The Pogues y el poder de hacer comunidad

Cartel con retrato en blanco y negro de un niño en un autobús, con gente en la calle visible a través de la ventana.

Entre las diferentes ideas interesantes que se plantean en No estamos solos, el primer artículo de Fernando Mínguez en La Tenada, se encuentra la de cuáles son los elementos que nos permiten considerar que un conjunto de personas ha dejado de ser una mera sucesión de individualidades y se ha convertido en una comunidad:

Una sociedad es también una enciclopedia compartida. Como le gustaría decir a Umberto Eco, compartir enciclopedia es la condición de posibilidad de una sociedad articulada. “Enciclopedia” es una forma de llamar a un conjunto de referencias, de conocimientos comunes, que se puede dar por hecho que el otro posee”.

Las comunidades pueden ser de mayor o menor tamaño (desde una familia hasta una nación), pero se articulan siempre a partir de un acervo común, donde ocupa un lugar destacado, cómo no, la cultura.

De entre todos los productos culturales, mi predilecto, el que siento más propio (si se me permite), es la literatura. A los demás me aproximo con la curiosidad del foráneo, consciente de que, si de literatura sé poco, de cine, música, arte o danza no conozco casi nada. Ello no me impide reconocer que, en mi experiencia, no es la literatura, sino la música, la manifestación cultural que más contribuye a la cohesión de una comunidad, al menos de forma más inmediata.

Una canción puede serte indiferente, agradarte o incluso llegar a emocionarte; sin embargo, su verdadera fuerza reside en su capacidad de crear vínculos con quienes te rodean: la canción que ponían tus padres en los viajes en coche, la que escuchaste con tu novia en la primera cita o la que bailó toda tu generación en la época de la universidad. En las diferentes fases de la vida, unas melodías y unos versos que al principio pertenecían a sus autores se deslizan hasta lo más profundo de nuestras vidas, se anclan allí y nos dotan de unidad.

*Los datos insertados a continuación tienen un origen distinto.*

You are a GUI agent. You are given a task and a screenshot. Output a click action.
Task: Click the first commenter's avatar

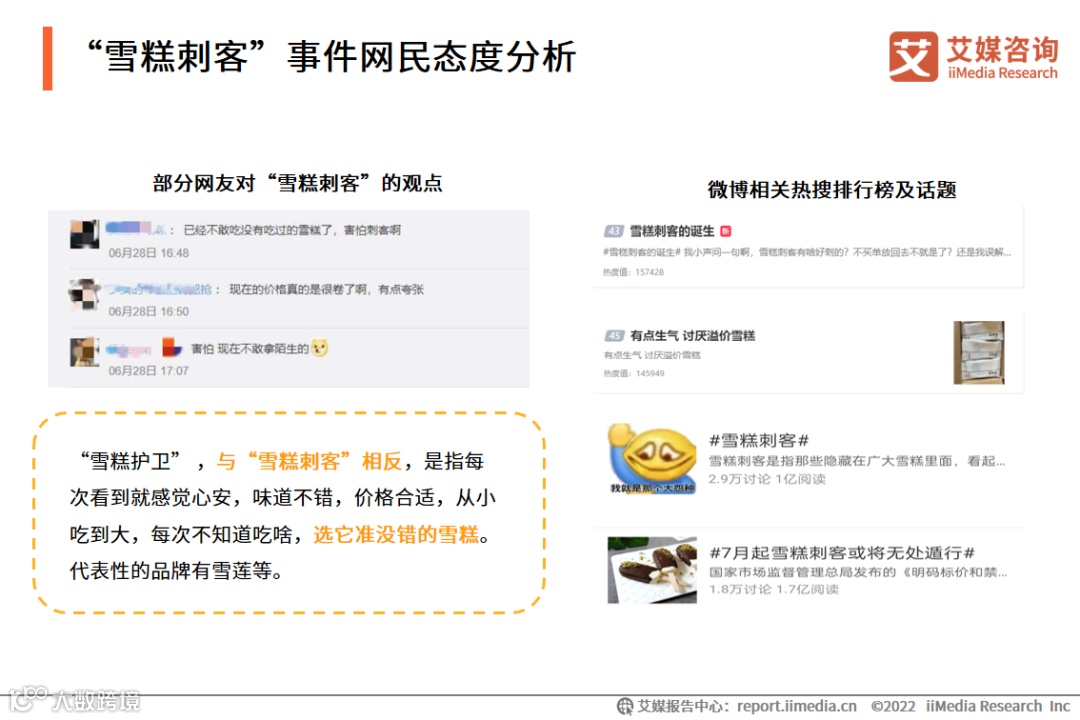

Cada vez que escucho a Van Morrison me viene a la mente mi padre eufórico mientras termina de acicalarse antes de salir de casa; a Ale le puse el primer día que quedamos, para maximizar mis posibilidades de éxito, I’ll have to say I love you in a song, de Jim Croce (y parece que funcionó); tengo un grupo de amigos con el que siempre que nos reunimos, si hay copas de por medio, cantamos Un beso y una flor; y todos los que empezamos a frisar la treintena perdemos los papeles cuando, en los últimos compases de una noche de fiesta, el DJ pone una de La oreja de Van Gogh o de El Canto del Loco. El otro día comprobé que no somos pocos los que, sin tener en nuestra lista de reproducción ninguno, podemos recitar prácticamente enteros cuatro o cinco temas de Amaral. ¿Qué es lo que hace de nosotros una generación? Varias cosas, y una de ellas es que el sonido de estos grupos te evoque recuerdos felices. (Es más, considero que el hecho de que no me guste el reguetón ha sido el principal componente de ajenidad con mi generación).

Los libros o las películas conforman, por lo general, experiencias íntimas susceptibles de ser compartidas. La música, en cambio, es esencialmente una vivencia común (en conciertos, en cenas o en fiestas), aunque pueda escucharse en soledad.

En estas fechas hace un par de años, estaba yo, como de costumbre, en el Collin’s, nuestro bar irlandés de confianza, donde mis amigos y yo acostumbramos a entonar, por decirlo amablemente, Un beso y una flor. Llegó mi primo portando un desasosiego de tintes trascendentes y me comunicó que el anterior había sido un día muy triste: acababa de fallecer Shane MacGowan. Yo no tenía ni idea de quién era ese hombre.

- ¡El cantante de The Pogues!

El grupo me sonaba vagamente, pero aquella noticia no alteró mi estado de ánimo lo más mínimo. Mi primo, por el contrario, estaba abatido y me relató, a modo de consuelo, cómo le habían despedido sus compatriotas irlandeses. La gente salió a la calle, al paso del cortejo fúnebre, para cantar juntos sus canciones. En este vídeo, un grupo improvisó Dirty old town. En el interior de la iglesia, se le rindieron numerosos homenajes musicales; quizás el principal fue la interpretación de Fairytale of New York, su mayor hit, al son del cual los asistentes se levantaron y comenzaron a bailar.

Hay pocas formas más épicas de irte al otro mundo que con todo tu país cantando y bailando al son tu música. Porque con Shane MacGowan se iba, además de un músico, alguien que había tendido puentes entre padres e hijos, hermanos, amigos e, incluso, entre los ciudadanos de su país. Porque si dos ciudadanos se llaman irlandeses es por tener unas cuantas cosas en común, y entre ellas está escuchar a The Pogues.